Digital Media Analytics Presentation: An Introduction

I recently met with a community of social and digital media producers, many of whom had a limited exposure and understanding of web analytics. So, I gave an introductory analytics presentation that tried to focus on social principles to help them realize the incredible opportunities analytics could offer them. Metcalfe’s Law, also known as the Network Effect, is a popular concept that argues the potential value of a network increases exponentially with every incremental increase. Most do not realize the same principle also applies to analytics. The more dimensions of data you collect, the higher potential value of the resulting data set. Since the analytics presentation was so well received, I thought I would share a public and reusable version that might help you in your work.

Prezi Analytics Presentation

Content Summary

The frames in the Prezi analytics presentation do not cover all of my talking points, but they should provide a good foundation for any presentation you might want to make. I included some of my notes for each slide below:

Initial view of the analytics presentation.

Initial view of the slideshow. Click to view, copy, or reuse on Prezi’s site.

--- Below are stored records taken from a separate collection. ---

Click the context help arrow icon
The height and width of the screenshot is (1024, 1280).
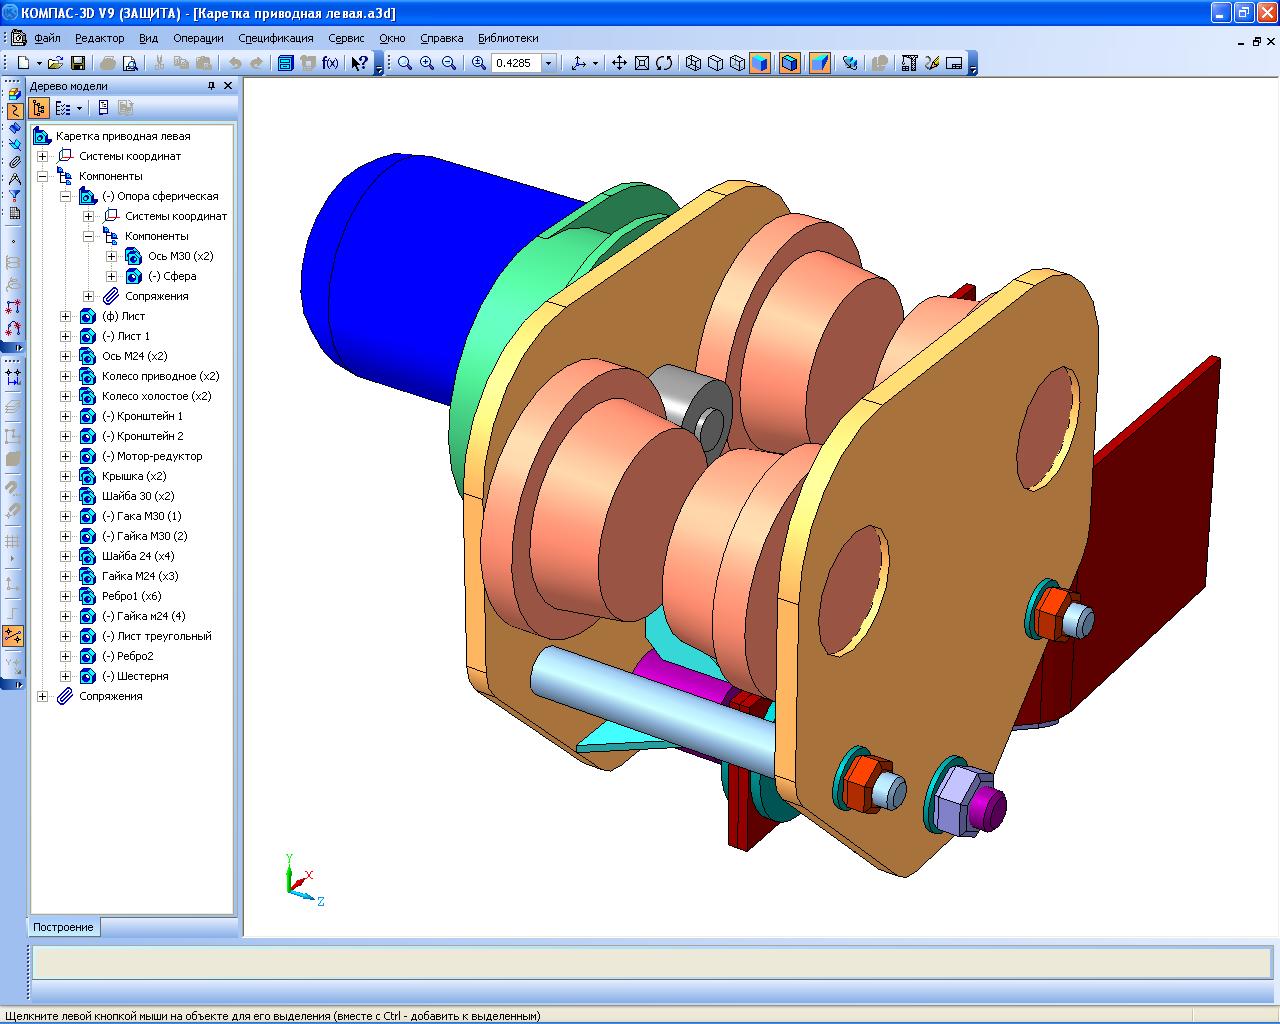coord(358,63)
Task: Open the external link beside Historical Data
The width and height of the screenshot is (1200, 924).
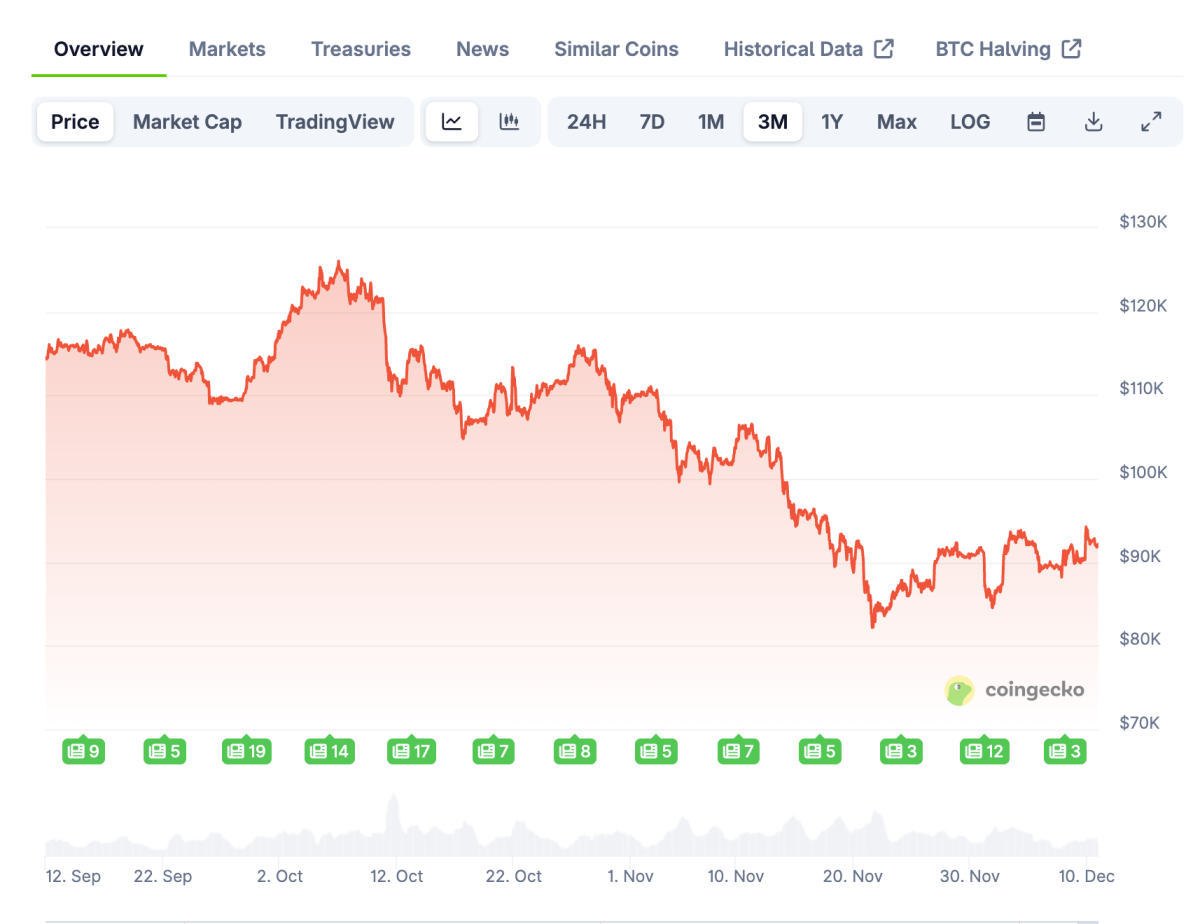Action: click(884, 47)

  1. Introduction: The rule of three is a commonly accepted writing and presentation principle that suggests groups of three things are more satisfying and effective than groups of other numbers. It’s the smallest number required to make a pattern, and hopefully that will make my content today more memorable for you all. And with this being a forum focusing on Social Media in particular, I thought it would be helpful to talk about the relationship between Analytics and the Network Effect. Regardless of your role in content creation, Analytics will help you measure, refine, and optimize results.
  2. Introduction to Analytics: A good digital analytics practice will help you understand the who, what, where, when, and how people interact with your site or app, but notice there is no explicit link that describes why people do what they do. However, armed with this data, we can make very educated guesses and perform additional research to help uncover the answer to that all-powerful why question. The supporting analytics team should also help you define a measurement strategy, implementation plan, and reporting framework to help you get the answers you need.
  3. What is the network effect? It is another term for a law attributed to Robert Metcalfe, who suggested the potential value of a network was equal to the square of the number of participants in said network. This applies to telephone networks, computer systems connected to the Internet, and naturally social networks. Keep in mind, however, that the actual value of the network depends on the actual connections made between users, filtering out spam, and the degree of participation from each node.
    A commonly-used diagram illustrating the enhancing value of a network due to increased connectivity.

    Illustration of the network effect in action, using telephones.

    What you might not realize is that we see the network effect in action with Analytics, too! Dimensions of data represent users or nodes in a network, such as the page name, browser, geo-location of the visitor, and so on. The more data dimensions collected on your site or app, the more ways you can slice and dice the data to uncover interesting insights. For example, someone looking at social media analytics data that had no direct experience could make little sense of overall trends and posts. But with just one more data dimension—post type—a lot of the noise is filtered into signal. An analyst could then easily see that videos and photos garner a lot more attention than post with just text links or basic status updates.

  4. With that in mind, I would like to introduce another rule of three popularized by Dallin H. Oaks. This concept is one of understanding what is good, what is better, and what is best. What is simply good is simple measurement of the basics. In media, that usually revolves around visitors, return frequency, and time spent consuming content.
  5. Better is refining your analytics by giving context to the data. Ratios such as engagement rate or cost per engagement help tell a story about how effective a piece of content was. Additional filtering, breakdowns, and segmentation activities can help bring insights to the surface, and anomaly detection tools can help point any investigations in the right direction.
  6. The Best thing you can do with your analytics practice is optimize your measurement and inform your decision-making process. Analytics should not be a static tool, but rather a living, breathing entity that benefits from iterative development. Own your part in mapping the customer’s journey through your site or mobile app. Understanding critical conversion drivers will help you easily identify action items for you to take in an easily prioritized manner.
  7. In terms of social media and content creation, you would do well to get started with the industry standard metrics: Reach, Frequency, and Duration. These three metrics will give you a strong foundation to answer the most crucial questions about your efforts.
  8. So go and create a case study to evaluate your maturity in your analytics practice. Learn the difference between good metrics, better metrics, and best metrics. Understand what makes a good report, a better report, and the best reports. Most importantly, make the analytics practice a part of your content creation strategy, not just an afterthought.